(Entries on where items appear)

++++++++

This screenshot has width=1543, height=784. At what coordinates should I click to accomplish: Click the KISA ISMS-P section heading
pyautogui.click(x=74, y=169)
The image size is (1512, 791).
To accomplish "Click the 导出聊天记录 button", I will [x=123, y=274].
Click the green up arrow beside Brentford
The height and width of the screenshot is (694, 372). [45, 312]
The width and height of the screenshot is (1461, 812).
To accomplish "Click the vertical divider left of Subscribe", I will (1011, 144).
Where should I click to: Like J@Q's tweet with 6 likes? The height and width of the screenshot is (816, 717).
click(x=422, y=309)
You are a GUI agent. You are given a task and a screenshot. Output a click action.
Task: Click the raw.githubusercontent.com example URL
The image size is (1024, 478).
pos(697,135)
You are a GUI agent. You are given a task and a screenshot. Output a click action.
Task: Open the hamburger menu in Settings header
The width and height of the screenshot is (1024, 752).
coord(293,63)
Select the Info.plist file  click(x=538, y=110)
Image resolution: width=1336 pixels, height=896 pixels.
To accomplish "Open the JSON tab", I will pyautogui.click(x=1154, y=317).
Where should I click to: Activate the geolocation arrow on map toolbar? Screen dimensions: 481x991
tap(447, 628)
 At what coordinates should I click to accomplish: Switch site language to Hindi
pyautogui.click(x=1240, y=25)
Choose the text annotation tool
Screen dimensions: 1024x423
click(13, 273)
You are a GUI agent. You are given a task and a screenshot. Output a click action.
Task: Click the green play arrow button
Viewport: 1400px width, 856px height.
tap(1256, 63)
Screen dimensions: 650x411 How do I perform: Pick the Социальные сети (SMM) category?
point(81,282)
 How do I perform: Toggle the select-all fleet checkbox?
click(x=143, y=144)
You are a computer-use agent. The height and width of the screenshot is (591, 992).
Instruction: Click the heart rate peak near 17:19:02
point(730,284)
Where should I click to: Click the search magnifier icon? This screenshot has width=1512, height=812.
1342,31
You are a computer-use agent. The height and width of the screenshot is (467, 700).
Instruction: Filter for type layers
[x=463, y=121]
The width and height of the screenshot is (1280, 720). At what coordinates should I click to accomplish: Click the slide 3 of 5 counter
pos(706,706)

++++++++

**Task prompt:** Print the lines again without any change, starting with the line that contains "The width and height of the screenshot is (1280, 720)." and continuing through the end of the lines.

**Task output:**
The width and height of the screenshot is (1280, 720). At what coordinates should I click to accomplish: Click the slide 3 of 5 counter
pos(706,706)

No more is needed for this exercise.